EXERCISE DETAILS – Return the count of lines in the following records that include "node", and nothing more.

━━━━━━━━━━━━━━━━━━━━

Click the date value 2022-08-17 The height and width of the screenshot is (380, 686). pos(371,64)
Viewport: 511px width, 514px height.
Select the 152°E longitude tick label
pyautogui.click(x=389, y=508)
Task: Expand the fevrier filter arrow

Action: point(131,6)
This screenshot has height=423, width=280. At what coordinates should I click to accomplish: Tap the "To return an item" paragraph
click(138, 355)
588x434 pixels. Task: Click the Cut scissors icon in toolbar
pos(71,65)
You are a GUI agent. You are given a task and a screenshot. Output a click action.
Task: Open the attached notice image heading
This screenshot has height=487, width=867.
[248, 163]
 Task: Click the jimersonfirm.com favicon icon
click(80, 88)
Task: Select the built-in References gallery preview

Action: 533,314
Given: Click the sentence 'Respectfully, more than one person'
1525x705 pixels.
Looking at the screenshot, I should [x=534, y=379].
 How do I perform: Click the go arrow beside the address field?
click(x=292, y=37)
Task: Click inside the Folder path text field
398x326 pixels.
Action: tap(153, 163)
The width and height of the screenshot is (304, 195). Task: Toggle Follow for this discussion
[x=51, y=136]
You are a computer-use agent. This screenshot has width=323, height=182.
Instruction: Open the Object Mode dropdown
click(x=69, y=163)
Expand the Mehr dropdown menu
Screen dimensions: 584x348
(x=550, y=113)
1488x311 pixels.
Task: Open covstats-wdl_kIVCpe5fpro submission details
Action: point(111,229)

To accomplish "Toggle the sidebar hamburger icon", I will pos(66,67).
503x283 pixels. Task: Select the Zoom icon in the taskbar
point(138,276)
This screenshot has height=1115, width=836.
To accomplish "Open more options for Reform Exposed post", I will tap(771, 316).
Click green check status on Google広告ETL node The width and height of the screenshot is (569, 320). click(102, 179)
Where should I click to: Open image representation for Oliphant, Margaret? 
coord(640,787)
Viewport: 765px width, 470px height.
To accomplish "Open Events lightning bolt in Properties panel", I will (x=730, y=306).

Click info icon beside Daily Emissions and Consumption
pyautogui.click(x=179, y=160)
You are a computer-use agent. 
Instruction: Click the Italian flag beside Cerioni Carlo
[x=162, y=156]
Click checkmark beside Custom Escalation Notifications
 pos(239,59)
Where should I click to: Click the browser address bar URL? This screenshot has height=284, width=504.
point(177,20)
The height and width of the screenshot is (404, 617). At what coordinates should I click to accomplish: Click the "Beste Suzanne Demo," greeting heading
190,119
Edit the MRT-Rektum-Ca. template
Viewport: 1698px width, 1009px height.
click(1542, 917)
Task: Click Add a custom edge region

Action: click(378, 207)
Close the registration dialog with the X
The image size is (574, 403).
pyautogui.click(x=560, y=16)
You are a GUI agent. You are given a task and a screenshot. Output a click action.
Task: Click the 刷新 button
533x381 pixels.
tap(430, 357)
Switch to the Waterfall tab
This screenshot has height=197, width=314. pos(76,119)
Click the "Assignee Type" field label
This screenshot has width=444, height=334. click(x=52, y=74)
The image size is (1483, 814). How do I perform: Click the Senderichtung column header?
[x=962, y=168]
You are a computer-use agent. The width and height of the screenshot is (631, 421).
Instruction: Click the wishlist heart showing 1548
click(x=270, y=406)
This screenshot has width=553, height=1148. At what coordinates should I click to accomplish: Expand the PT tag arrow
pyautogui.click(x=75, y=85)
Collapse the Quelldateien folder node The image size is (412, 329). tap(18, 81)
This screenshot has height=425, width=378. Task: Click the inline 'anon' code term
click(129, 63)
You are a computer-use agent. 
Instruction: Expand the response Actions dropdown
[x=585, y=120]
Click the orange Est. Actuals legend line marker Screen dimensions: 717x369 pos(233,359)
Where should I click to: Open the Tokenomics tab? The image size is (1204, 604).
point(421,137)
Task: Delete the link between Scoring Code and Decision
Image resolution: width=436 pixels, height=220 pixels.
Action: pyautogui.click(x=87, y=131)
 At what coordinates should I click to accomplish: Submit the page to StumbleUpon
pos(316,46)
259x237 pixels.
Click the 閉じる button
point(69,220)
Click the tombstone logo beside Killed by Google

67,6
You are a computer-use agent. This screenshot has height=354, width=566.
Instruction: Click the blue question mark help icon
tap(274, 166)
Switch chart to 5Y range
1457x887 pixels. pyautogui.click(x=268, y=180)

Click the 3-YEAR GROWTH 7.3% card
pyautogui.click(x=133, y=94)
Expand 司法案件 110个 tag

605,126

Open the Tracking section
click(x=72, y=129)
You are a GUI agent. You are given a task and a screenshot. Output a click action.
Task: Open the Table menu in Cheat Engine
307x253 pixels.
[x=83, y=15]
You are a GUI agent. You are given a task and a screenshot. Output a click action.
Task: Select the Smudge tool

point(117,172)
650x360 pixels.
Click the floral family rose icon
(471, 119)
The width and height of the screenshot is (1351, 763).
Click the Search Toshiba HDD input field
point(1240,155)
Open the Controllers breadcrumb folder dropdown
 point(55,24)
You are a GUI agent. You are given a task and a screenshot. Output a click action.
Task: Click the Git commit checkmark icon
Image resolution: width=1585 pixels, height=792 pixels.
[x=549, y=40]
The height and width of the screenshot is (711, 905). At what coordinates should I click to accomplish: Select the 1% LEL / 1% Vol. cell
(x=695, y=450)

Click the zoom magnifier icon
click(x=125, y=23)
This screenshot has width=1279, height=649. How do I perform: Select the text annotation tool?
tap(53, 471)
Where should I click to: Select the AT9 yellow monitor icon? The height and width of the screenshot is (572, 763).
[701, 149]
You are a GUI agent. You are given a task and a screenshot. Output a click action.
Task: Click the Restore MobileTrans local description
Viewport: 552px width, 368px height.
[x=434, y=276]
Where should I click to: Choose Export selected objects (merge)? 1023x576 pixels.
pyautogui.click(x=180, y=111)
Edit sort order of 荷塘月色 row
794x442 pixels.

━━━━━━━━━━━━━━━━━━━━

EXERCISE RESPONSE – 2